- [Text under study]
BEGIN

The best job I've ever had was the summer I worked a gelato stand in Kalamazoo. I had just graduated from high school and was living in my first apartment. I had a very old, very beautiful Schwinn (since stolen in Chicago) that I would ride to work. I would often eat peanut buttery gelato for lunch, because that peanut butter swirl added a lot of extra protein. For dessert I might have the raspberry tiramisu gelato with some hot fudge added. Since then I almost never eat sweets because I'm pretty sure I used up my lifetime supply of insulin. Surprisingly, the ice cream was not the number one reason this job was the greatest, it's that I worked alone and spent most of the day sketching and writing while listening to whatever stack of music I had brought from home that morning. Some of the ideas I came up with that summer fueled my writing in college for the next four years. Also, I probably ate my body weight in free ice cream.

END

- [Work to complete]
a – Answer these from the gelato stand piece, one per line:
(i) In what city was the gelato stand?
(ii) What happened to the Schwinn?
(iii) What did the writer listen to while working?
b – Rewrite the paragraph beginning "The best job I've ever had" from the gelato stand piece as a short bulleted list of its main facts.
c – Translate this sentence from the gelato stand piece into Spanish: "I had a very old, very beautiful Schwinn (since stolen in Chicago) that I would ride to work."
The entries that follow come from a separate source and are unrelated to the gelato stand piece.

- [Stored data]

BEGIN

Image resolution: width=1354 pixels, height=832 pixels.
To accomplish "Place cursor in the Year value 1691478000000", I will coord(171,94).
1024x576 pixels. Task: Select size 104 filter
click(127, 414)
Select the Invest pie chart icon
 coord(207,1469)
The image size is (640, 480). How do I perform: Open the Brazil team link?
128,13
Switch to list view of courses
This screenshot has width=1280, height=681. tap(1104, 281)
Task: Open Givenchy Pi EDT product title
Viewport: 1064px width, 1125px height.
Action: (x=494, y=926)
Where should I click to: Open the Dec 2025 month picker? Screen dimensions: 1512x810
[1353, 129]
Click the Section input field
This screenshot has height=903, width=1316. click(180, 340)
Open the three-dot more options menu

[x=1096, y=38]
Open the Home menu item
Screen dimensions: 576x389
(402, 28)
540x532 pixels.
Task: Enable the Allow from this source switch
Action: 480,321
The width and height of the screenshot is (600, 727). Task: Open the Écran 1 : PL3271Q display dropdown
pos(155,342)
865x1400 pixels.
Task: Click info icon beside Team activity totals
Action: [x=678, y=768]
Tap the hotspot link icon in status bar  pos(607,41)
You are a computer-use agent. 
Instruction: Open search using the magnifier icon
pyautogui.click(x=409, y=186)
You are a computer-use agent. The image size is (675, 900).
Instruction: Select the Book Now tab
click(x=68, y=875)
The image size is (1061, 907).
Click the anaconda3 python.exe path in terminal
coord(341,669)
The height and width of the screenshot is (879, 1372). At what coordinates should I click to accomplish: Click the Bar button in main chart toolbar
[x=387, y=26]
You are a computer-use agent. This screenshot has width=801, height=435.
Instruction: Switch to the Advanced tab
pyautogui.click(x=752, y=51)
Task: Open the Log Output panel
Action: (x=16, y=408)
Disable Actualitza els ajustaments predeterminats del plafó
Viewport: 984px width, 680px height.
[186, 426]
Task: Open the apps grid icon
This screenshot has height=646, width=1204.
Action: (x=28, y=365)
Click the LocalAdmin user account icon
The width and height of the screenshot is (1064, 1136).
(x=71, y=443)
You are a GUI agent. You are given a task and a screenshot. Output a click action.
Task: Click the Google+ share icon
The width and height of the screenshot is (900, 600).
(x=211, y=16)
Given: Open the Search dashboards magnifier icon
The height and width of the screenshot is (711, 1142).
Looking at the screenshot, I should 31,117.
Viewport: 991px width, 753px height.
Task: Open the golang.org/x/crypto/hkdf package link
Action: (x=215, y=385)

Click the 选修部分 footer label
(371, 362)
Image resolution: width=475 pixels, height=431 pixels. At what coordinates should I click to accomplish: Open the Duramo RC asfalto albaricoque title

END

- [Solutions to the tasks]
a –
(i) Kalamazoo
(ii) It was stolen in Chicago.
(iii) Whatever stack of music the writer had brought from home that morning

b –
- My best job was working a gelato stand in Kalamazoo the summer after I graduated from high school.
- I lived in my first apartment and rode a very old, very beautiful Schwinn to work; it was later stolen in Chicago.
- I often ate peanut buttery gelato for lunch and raspberry tiramisu gelato with hot fudge for dessert.
- I now almost never eat sweets.
- The main appeal was working alone, sketching and writing while listening to music brought from home.
- Ideas from that summer fueled my writing through four years of college.
- I probably ate my body weight in free ice cream.

c – Tenía una Schwinn muy vieja y muy bonita (que más tarde me robaron en Chicago) con la que iba al trabajo.